De acordo com o diretor da Abramet, mais de 20% dos motociclistas acidentados não têm habilitação. “Embora as motos representem um quarto da frota nacional, estão associados a um terço das mortes e mais da metade das internações hospitalares. Cada motociclista que morre no trânsito é uma vida que falhamos em proteger”, diz Adura.
Ao lado da moto estacionada na mesma praça na Vila Olímpia, Flávio Cordeiro, 28, repete a mesma resposta do colega e também diz dirigir pelos outros ao ser questionado sobre como lida com os riscos da atividade. “Tem que se agarrar a Deus e torcer para dar tudo certo. Saio de casa sem saber se vou voltar vivo.”
Motoboy há sete anos, ele conta que começou a trabalhar nas ruas após ser demitido do emprego como manobrista. “O salário era baixo e eu faço mais dinheiro agora. Moro no extremo sul de São Paulo e lá não há demanda de serviço, temos que sair de lá para trabalhar”, diz ele, que costuma rodar cerca de 200 km por dia.
É justamente a zona sul que reúne os distritos com maior concentração de acidentes fatais. O Jardim São Luis, à beira da marginal Pinheiros, na altura da ponte Transamérica, ocupa o topo da lista com 133 mortes, seguido pelo Grajaú (114), Jardim Ângela (102), Cidade Dutra (87), Campo Limpo (81) e Capão Redondo.

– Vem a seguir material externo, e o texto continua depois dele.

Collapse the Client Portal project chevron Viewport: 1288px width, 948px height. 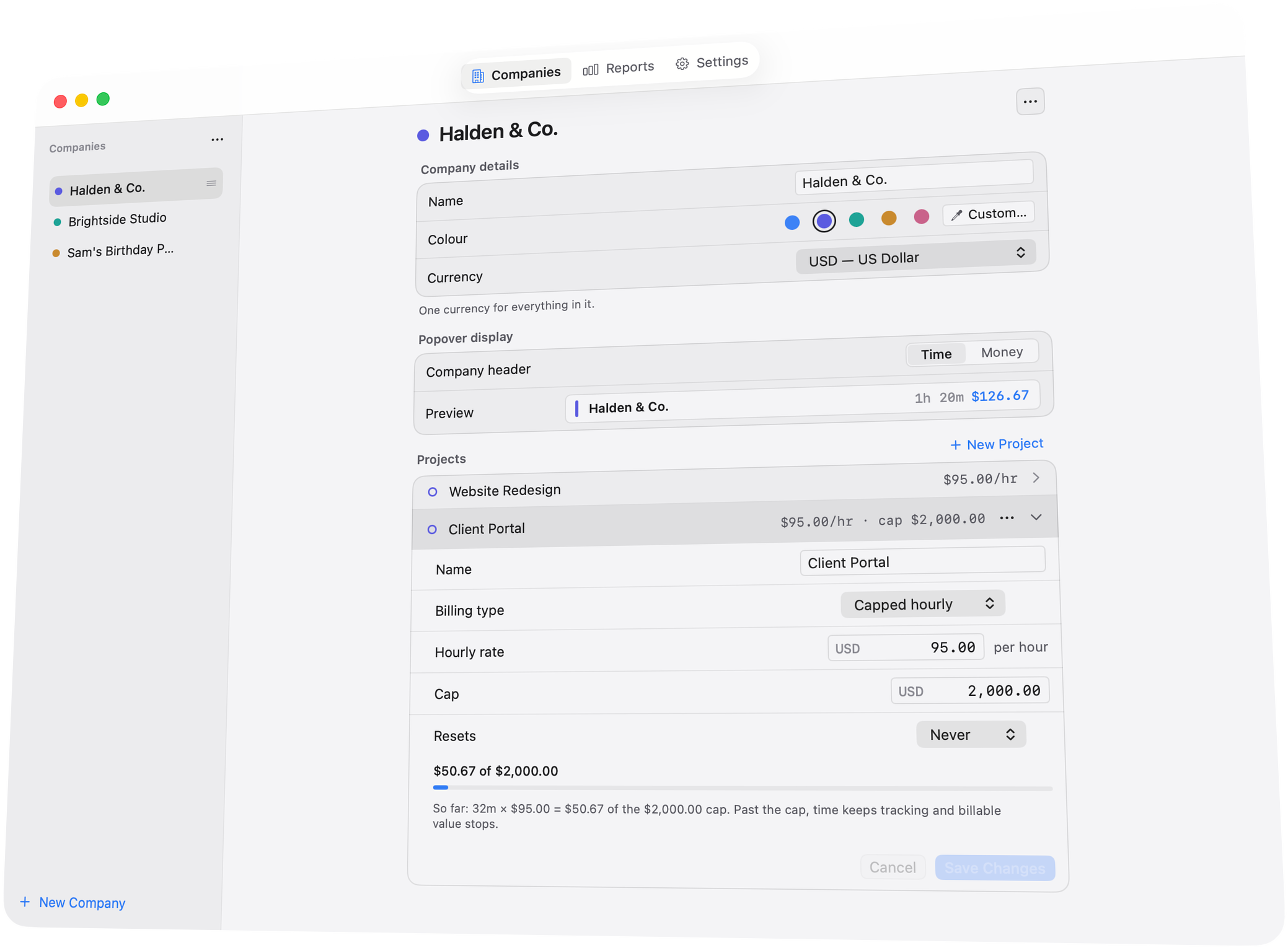1036,517
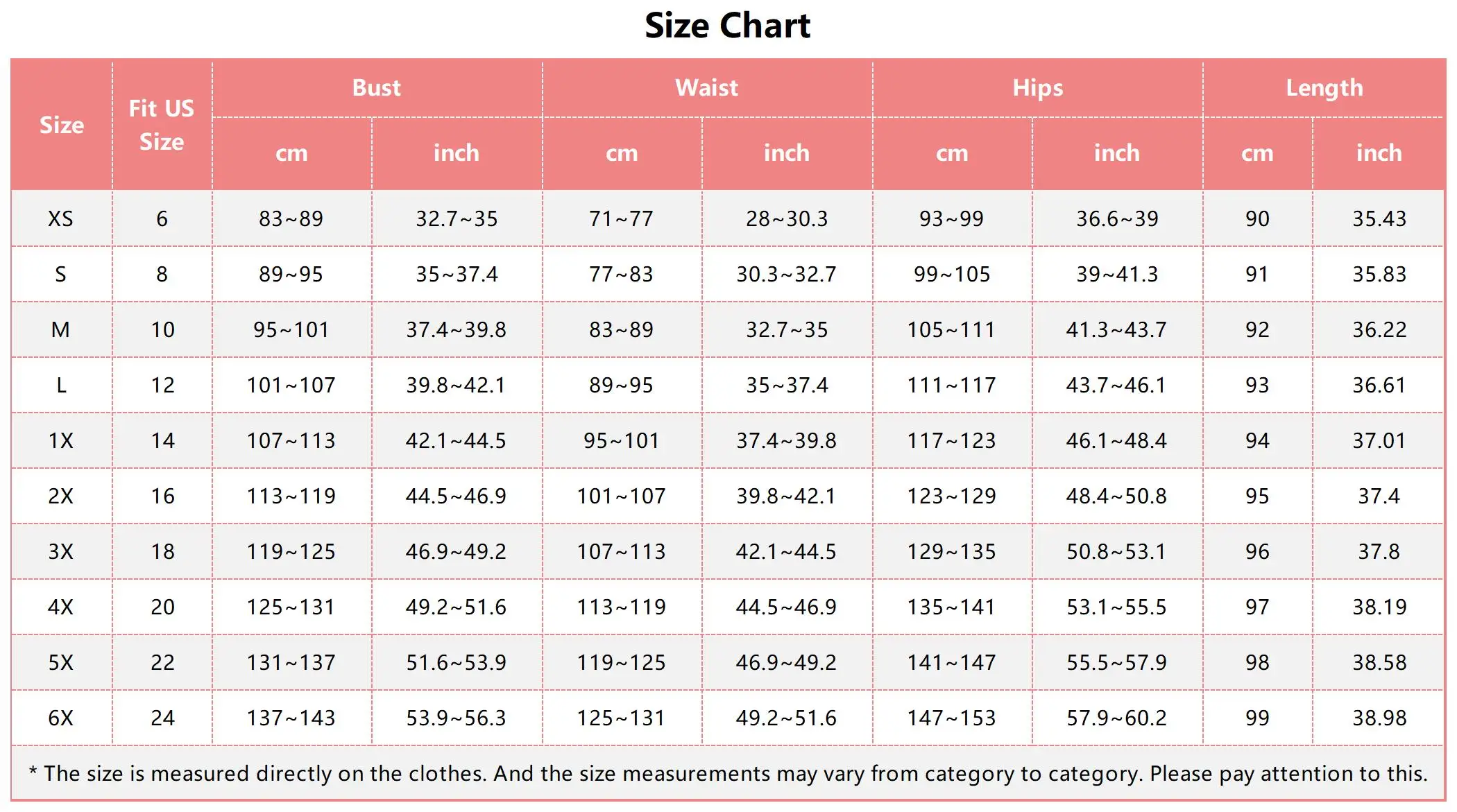This screenshot has width=1457, height=812.
Task: Click the Waist column header
Action: pos(707,88)
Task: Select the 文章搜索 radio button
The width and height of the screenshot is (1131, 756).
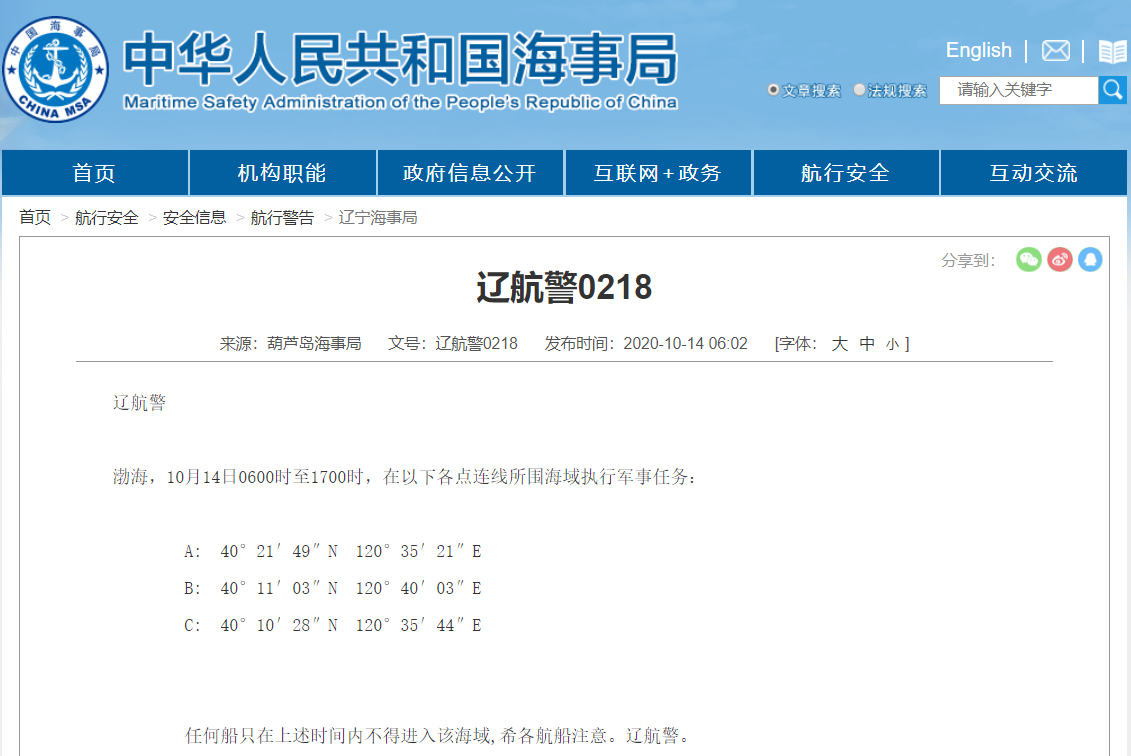Action: (x=773, y=90)
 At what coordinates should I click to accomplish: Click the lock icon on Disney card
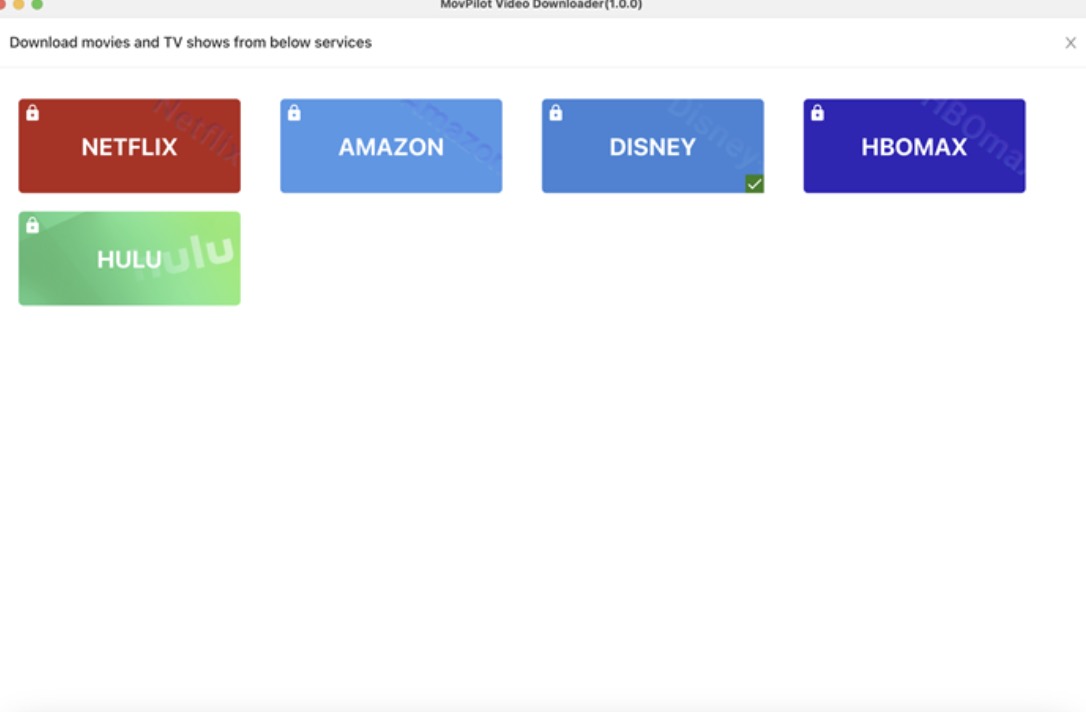(x=556, y=113)
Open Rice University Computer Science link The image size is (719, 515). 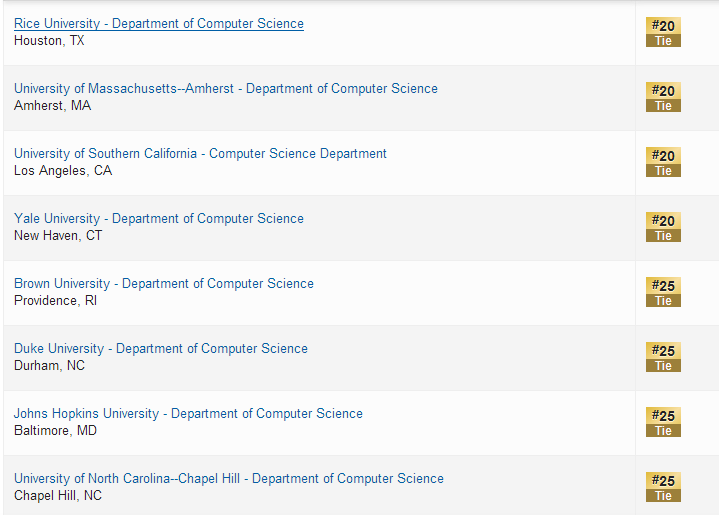[159, 24]
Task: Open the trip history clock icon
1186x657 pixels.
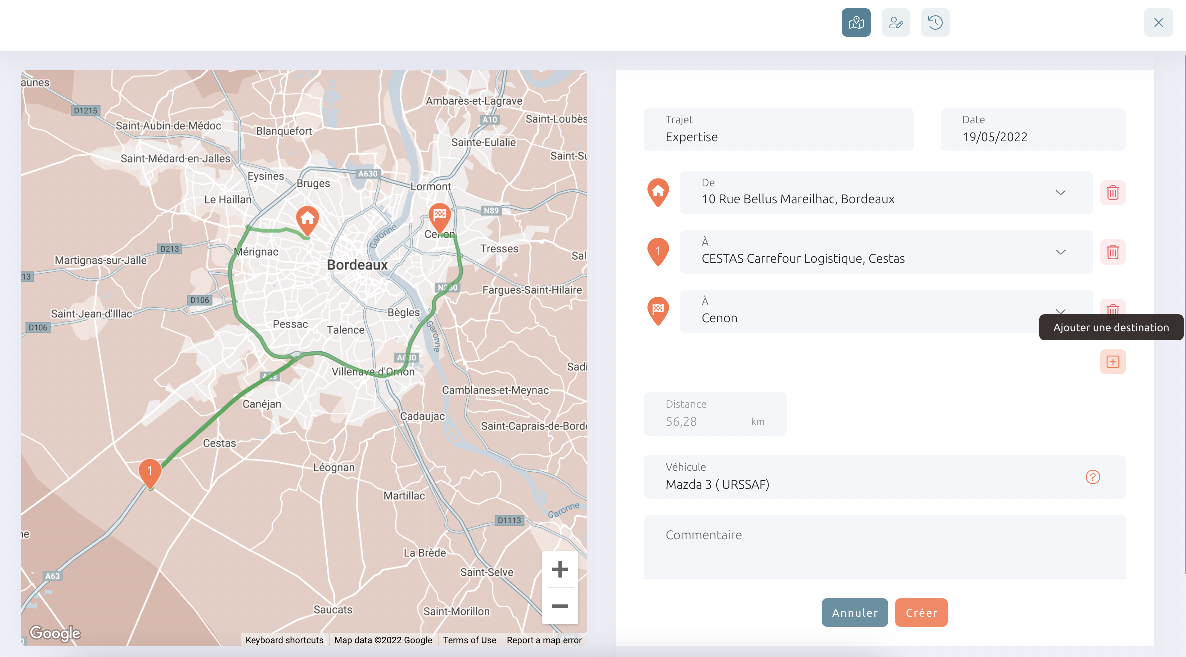Action: tap(936, 23)
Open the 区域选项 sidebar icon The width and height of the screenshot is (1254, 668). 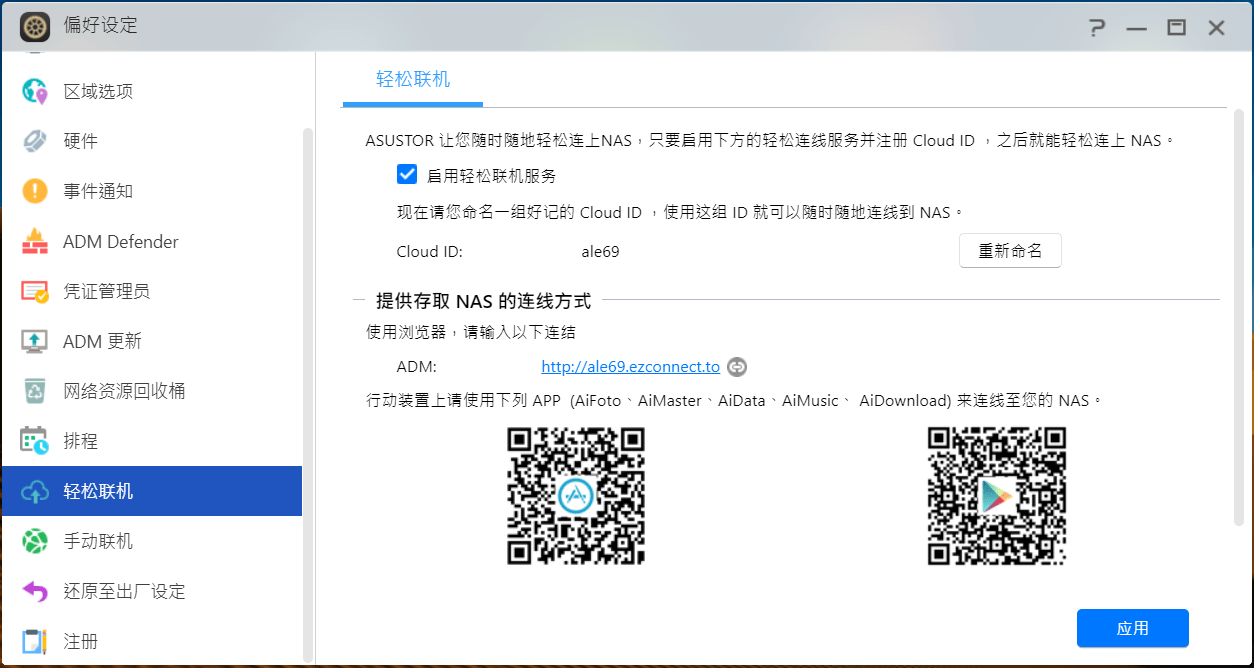coord(33,90)
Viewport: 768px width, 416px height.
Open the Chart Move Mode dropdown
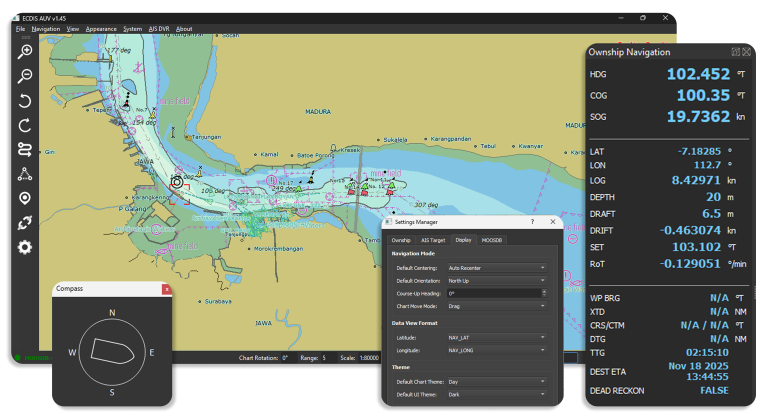pos(497,306)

Importante via dessa região da cidade, a avenida Senador Teotônio Vilela, que liga os bairros de Interlagos e Parelheiros, aparece como a terceira via com mais mortes de motociclistas dos últimos dez anos, com 53 casos. Antes dela, lideram as marginais Tietê e Pinheiros, com 151 casos e o trecho urbano da rodovia Anhanguera (56).
Para Adura, os dados evidenciam que São Paulo não atingiu nível adequado de cidadania e educação no trânsito. “Nos países em desenvolvimento, a maior mortalidade ocorre com os mais vulneráveis das vias, diferente de países desenvolvidos que preservam quem corre mais risco nas ruas.”
Questionado sobre o levantamento, o Detran-SP informou que trabalha para aumentar a segurança viária e prioriza os públicos mais vulneráveis, em especial os motociclistas. No primeiro semestre deste ano, diz, houve 73,5% mais operações e aumento de 68,4% no número de condutores fiscalizados.
A prefeitura, por meio da Secretaria Executiva de Mobilidade e Trânsito e da CET (Companhia de Engenharia de Tráfego), destacou a implementação da Faixa Azul entre as iniciativas para garantir a segurança no viário urbano. Segundo a gestão Ricardo Nunes (MDB), o projeto diminuiu o número de óbitos de motociclistas em 47,2%, em 2024.